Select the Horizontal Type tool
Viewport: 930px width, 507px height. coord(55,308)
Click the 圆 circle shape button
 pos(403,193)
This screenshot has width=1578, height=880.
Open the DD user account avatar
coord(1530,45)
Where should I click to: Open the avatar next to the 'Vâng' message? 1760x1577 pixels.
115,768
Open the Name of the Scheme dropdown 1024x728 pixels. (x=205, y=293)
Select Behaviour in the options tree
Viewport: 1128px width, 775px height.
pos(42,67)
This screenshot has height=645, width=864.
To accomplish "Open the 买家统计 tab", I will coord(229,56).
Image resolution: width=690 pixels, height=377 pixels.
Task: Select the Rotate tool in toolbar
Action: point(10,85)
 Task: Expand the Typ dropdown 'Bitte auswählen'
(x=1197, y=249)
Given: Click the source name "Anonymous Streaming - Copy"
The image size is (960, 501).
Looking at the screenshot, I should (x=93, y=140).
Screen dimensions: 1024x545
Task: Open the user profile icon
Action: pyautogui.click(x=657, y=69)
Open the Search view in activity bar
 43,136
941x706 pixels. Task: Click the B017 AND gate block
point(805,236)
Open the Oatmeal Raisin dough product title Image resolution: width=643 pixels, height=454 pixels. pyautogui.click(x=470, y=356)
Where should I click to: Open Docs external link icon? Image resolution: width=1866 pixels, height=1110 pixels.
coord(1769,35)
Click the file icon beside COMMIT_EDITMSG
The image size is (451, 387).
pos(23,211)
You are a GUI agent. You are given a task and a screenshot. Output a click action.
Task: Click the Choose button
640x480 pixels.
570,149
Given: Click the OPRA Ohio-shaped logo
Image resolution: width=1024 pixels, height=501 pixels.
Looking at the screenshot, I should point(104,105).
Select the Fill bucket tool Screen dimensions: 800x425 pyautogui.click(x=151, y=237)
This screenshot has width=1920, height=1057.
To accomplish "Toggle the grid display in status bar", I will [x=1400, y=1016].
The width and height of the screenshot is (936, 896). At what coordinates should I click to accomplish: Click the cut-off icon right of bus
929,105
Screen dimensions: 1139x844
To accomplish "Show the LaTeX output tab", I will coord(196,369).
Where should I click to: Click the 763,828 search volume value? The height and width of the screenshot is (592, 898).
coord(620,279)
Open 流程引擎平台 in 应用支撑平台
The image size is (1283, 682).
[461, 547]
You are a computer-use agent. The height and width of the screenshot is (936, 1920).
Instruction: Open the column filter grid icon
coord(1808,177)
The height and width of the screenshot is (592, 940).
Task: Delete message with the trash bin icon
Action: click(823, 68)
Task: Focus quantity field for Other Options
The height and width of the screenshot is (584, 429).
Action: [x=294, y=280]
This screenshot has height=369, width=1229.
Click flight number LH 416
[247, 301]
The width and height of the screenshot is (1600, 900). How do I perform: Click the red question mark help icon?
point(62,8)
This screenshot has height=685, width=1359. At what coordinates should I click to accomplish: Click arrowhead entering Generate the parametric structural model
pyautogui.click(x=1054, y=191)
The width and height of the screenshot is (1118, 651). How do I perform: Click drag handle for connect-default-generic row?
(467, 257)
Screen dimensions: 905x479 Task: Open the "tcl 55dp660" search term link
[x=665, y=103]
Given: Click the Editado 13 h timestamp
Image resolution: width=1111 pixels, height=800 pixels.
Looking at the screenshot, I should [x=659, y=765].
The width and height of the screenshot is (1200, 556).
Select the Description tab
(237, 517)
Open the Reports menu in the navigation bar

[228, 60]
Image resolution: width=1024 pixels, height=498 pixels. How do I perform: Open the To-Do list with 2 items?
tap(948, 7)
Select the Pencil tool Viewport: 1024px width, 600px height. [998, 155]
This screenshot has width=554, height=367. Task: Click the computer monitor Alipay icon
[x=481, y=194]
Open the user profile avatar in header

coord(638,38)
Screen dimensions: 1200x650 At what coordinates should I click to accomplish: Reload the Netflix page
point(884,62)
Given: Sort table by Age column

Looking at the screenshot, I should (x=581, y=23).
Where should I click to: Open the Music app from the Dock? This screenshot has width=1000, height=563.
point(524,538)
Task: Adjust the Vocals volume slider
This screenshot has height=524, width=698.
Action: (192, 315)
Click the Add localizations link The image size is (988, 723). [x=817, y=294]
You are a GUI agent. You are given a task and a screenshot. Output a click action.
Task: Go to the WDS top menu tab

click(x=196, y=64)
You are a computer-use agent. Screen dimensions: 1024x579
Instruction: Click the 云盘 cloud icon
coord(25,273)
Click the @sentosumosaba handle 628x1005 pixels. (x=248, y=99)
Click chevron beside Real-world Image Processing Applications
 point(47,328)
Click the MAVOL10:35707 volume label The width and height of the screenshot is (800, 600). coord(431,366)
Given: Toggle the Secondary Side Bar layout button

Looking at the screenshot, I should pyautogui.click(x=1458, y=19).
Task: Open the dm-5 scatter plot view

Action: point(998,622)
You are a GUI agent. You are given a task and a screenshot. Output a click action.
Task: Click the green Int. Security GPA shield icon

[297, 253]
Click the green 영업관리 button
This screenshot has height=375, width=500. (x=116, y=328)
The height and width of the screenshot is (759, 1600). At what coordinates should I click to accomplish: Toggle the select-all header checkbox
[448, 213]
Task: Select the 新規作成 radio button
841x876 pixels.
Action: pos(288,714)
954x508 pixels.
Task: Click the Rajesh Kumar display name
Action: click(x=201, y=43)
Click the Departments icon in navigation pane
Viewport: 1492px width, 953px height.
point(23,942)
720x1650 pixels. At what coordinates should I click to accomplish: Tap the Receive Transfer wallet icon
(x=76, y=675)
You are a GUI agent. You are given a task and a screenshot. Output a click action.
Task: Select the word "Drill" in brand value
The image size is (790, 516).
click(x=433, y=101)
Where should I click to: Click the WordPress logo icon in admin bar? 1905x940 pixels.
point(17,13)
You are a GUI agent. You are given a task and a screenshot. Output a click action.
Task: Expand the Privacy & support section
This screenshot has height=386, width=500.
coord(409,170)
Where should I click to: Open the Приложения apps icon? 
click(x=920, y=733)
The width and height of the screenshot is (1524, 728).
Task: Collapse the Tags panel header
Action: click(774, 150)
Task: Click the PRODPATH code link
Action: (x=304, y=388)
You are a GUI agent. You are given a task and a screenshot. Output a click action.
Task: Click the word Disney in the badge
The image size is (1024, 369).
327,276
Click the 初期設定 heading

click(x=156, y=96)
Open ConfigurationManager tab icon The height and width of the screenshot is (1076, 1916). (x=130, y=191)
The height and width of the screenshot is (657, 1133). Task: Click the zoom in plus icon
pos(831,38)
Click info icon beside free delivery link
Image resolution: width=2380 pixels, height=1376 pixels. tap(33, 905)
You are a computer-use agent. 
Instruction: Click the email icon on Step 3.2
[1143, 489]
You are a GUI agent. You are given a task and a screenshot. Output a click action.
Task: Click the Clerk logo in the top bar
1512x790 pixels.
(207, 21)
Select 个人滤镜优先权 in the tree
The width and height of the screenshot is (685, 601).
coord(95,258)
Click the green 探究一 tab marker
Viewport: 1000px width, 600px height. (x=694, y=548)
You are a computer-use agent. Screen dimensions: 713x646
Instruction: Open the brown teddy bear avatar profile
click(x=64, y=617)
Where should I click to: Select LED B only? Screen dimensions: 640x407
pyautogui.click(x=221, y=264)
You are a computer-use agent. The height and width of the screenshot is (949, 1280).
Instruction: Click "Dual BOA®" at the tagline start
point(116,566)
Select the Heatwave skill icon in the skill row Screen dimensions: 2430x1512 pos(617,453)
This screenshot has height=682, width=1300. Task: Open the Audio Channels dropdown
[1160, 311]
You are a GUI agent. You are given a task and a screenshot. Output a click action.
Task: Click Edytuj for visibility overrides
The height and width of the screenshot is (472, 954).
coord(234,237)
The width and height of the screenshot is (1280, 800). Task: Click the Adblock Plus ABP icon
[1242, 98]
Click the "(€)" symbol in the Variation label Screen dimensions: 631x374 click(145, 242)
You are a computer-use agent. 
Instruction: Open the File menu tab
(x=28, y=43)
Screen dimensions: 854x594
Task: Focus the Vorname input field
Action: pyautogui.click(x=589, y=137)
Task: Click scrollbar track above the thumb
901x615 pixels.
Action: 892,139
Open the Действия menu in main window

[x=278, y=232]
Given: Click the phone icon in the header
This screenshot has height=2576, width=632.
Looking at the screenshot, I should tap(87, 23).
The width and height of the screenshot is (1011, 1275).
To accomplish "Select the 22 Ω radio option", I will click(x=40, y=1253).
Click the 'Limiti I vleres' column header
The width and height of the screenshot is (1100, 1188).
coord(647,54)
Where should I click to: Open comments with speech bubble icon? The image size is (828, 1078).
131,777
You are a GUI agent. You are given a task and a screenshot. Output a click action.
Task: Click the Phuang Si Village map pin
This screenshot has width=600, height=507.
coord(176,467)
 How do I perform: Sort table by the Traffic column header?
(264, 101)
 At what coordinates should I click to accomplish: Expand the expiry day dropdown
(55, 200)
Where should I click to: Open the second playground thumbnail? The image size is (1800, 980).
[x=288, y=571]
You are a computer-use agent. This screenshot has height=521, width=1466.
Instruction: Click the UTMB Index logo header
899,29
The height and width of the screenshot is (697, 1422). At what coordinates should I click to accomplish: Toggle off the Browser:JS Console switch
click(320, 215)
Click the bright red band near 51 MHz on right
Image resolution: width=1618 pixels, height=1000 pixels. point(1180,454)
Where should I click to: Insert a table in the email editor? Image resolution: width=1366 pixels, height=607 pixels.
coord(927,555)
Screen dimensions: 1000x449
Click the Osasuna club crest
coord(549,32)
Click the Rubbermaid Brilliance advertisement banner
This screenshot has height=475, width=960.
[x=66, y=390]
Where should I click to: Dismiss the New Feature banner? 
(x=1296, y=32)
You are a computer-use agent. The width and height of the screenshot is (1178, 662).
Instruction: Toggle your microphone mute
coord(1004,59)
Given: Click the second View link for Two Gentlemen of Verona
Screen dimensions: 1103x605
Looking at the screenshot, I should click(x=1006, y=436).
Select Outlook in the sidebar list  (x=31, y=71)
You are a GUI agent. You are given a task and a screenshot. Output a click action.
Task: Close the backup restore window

────────

* _DESCRIPTION OF THE TASK_:
In these entries, some lines may contain the string "label". Give the number of such lines and nothing more.

* _RESULT OF THE EXERCISE_:
2